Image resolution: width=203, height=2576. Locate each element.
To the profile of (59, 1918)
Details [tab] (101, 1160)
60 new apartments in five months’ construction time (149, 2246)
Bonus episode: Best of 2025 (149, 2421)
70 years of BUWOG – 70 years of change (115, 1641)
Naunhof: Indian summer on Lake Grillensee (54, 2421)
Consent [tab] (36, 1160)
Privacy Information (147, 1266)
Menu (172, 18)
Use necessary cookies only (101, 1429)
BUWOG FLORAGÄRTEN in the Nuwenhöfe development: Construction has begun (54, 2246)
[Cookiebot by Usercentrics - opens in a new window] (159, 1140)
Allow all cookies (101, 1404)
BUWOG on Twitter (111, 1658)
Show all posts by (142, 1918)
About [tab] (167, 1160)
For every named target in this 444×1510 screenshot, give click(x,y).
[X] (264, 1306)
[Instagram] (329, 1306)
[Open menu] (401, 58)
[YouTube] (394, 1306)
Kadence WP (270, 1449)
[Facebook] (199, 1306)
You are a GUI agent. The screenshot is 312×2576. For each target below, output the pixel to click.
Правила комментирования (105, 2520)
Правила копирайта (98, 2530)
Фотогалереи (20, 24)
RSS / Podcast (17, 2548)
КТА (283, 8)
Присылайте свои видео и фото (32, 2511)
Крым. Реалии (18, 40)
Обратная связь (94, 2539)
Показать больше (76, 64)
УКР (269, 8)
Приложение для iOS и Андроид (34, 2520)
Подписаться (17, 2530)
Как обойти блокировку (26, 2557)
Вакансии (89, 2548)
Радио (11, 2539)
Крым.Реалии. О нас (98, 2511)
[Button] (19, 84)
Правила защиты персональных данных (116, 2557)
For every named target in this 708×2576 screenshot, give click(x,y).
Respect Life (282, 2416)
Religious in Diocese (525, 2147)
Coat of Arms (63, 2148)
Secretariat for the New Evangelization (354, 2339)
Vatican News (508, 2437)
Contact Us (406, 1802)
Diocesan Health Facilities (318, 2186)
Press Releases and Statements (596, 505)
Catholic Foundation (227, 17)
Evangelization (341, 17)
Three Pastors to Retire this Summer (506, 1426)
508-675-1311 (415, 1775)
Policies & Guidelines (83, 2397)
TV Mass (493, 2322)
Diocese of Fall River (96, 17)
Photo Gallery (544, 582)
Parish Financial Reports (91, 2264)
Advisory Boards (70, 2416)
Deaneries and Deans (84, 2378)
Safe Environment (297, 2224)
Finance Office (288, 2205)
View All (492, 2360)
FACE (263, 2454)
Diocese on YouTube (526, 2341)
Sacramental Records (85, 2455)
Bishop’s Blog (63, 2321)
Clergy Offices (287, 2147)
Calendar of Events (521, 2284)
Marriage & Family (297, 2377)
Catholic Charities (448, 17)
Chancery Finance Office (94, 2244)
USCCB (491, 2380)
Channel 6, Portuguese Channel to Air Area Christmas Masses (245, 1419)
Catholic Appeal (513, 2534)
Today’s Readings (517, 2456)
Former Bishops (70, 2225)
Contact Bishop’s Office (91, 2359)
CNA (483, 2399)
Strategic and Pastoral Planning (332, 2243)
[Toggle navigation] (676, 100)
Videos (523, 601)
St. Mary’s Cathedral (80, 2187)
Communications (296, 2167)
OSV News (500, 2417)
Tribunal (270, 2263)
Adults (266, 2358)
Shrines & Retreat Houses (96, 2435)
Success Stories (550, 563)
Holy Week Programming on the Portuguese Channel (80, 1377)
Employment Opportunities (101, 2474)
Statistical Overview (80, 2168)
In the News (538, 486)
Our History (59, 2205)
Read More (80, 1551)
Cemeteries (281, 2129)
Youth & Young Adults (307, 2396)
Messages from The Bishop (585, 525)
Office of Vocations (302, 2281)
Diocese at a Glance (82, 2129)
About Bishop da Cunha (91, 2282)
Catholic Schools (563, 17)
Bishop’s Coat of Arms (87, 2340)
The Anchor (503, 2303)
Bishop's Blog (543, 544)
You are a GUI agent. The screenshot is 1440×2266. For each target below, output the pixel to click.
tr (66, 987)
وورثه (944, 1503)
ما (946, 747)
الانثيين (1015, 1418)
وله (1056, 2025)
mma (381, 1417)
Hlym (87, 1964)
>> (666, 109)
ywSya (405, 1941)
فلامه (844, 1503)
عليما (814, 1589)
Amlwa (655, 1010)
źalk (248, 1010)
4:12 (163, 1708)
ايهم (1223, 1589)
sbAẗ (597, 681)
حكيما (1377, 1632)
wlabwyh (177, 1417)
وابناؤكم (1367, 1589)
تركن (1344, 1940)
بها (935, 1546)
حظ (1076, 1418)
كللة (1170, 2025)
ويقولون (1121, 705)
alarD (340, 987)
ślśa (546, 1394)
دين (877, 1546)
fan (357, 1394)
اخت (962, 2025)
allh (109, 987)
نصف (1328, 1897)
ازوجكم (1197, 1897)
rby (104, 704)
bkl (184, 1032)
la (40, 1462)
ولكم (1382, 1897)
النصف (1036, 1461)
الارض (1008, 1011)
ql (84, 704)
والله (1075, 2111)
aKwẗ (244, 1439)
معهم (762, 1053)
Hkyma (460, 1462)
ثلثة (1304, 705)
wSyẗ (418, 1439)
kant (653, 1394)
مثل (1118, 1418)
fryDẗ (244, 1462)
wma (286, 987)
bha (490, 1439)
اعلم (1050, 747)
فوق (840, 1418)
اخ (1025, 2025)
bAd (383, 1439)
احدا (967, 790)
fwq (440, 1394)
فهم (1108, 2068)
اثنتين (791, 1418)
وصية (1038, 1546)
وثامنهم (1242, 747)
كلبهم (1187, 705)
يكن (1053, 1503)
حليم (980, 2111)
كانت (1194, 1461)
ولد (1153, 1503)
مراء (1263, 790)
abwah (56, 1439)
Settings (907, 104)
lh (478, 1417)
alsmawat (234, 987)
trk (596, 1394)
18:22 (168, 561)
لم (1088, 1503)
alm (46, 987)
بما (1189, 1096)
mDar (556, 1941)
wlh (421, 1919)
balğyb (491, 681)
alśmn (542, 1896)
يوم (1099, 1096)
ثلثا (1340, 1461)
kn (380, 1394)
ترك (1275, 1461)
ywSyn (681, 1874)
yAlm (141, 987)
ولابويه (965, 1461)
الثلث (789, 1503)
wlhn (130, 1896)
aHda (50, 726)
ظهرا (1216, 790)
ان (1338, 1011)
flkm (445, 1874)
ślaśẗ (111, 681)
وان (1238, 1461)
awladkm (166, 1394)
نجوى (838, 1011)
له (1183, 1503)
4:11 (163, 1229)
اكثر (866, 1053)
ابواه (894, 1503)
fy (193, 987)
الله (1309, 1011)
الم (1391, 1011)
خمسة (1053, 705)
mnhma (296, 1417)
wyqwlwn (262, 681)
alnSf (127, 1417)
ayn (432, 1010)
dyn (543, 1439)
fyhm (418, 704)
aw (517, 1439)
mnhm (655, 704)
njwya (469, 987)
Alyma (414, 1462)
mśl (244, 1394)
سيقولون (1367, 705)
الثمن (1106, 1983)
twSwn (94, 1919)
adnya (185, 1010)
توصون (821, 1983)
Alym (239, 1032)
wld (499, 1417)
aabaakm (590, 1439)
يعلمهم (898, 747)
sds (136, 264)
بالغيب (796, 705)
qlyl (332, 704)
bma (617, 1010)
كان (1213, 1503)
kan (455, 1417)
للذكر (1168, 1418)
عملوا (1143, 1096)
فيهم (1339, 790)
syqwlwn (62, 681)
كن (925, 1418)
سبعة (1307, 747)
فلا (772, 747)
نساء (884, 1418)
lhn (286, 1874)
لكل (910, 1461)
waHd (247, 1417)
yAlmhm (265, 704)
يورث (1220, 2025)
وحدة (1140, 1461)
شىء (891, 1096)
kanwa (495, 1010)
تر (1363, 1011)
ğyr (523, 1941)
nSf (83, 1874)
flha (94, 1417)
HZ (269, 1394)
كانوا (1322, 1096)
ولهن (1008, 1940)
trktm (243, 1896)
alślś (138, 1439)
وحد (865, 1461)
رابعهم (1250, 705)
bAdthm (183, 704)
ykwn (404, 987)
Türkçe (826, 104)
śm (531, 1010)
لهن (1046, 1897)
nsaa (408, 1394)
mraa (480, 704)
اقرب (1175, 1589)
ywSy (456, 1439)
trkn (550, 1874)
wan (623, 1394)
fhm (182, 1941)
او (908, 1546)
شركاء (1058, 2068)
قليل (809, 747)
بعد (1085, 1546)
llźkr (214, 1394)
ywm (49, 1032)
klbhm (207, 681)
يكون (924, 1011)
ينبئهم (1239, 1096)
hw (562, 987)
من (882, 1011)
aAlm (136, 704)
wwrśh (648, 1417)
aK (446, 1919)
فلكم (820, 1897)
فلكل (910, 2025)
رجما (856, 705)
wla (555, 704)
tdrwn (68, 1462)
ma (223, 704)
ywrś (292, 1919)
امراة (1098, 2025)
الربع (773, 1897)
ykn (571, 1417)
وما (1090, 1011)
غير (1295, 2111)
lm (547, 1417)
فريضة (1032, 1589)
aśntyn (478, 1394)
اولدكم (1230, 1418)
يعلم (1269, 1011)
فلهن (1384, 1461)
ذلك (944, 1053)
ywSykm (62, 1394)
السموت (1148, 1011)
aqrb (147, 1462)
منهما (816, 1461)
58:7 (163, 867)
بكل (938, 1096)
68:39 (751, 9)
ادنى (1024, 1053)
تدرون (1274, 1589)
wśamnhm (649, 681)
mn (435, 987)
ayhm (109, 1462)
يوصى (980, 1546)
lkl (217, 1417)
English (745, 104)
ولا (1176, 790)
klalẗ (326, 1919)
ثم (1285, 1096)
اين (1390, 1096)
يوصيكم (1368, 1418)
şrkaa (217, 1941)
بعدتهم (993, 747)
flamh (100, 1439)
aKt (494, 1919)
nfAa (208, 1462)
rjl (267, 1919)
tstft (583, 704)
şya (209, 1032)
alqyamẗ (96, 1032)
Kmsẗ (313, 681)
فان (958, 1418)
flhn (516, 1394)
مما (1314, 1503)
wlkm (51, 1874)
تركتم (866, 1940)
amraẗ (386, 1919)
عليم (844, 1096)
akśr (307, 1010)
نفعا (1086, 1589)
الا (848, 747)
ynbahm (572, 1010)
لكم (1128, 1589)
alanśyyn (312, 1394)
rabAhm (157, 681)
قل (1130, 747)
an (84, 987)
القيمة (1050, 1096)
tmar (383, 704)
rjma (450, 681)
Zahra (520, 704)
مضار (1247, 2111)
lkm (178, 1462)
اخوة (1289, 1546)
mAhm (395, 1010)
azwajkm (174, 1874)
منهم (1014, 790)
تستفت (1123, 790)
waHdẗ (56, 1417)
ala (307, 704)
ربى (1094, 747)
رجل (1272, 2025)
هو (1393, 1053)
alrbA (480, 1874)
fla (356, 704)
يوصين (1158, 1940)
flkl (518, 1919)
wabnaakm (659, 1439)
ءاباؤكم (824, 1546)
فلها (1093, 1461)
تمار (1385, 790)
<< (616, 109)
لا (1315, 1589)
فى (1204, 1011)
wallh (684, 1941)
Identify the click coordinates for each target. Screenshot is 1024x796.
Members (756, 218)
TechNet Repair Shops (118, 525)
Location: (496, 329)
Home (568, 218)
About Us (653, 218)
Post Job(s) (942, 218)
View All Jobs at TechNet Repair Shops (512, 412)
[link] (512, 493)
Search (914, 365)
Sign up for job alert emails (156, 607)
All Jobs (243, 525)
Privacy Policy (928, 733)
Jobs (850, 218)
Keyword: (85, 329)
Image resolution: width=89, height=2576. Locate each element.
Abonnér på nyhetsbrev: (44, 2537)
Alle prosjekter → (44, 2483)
________
OBJECTIVE:
Please write out the records from the line containing "wśamnhm (649, 681)" through the line containing "منهم (1014, 790)", keeping each line identical.

SOLUTION FOR THIS TASK:
wśamnhm (649, 681)
mn (435, 987)
ayhm (109, 1462)
يوصى (980, 1546)
lkl (217, 1417)
English (745, 104)
ولا (1176, 790)
klalẗ (326, 1919)
ثم (1285, 1096)
اين (1390, 1096)
يوصيكم (1368, 1418)
şrkaa (217, 1941)
بعدتهم (993, 747)
flamh (100, 1439)
aKt (494, 1919)
nfAa (208, 1462)
rjl (267, 1919)
tstft (583, 704)
şya (209, 1032)
alqyamẗ (96, 1032)
Kmsẗ (313, 681)
فان (958, 1418)
flhn (516, 1394)
مما (1314, 1503)
wlkm (51, 1874)
تركتم (866, 1940)
amraẗ (386, 1919)
عليم (844, 1096)
akśr (307, 1010)
نفعا (1086, 1589)
الا (848, 747)
ynbahm (572, 1010)
لكم (1128, 1589)
alanśyyn (312, 1394)
rabAhm (157, 681)
قل (1130, 747)
an (84, 987)
القيمة (1050, 1096)
tmar (383, 704)
rjma (450, 681)
Zahra (520, 704)
مضار (1247, 2111)
lkm (178, 1462)
اخوة (1289, 1546)
mAhm (395, 1010)
azwajkm (174, 1874)
منهم (1014, 790)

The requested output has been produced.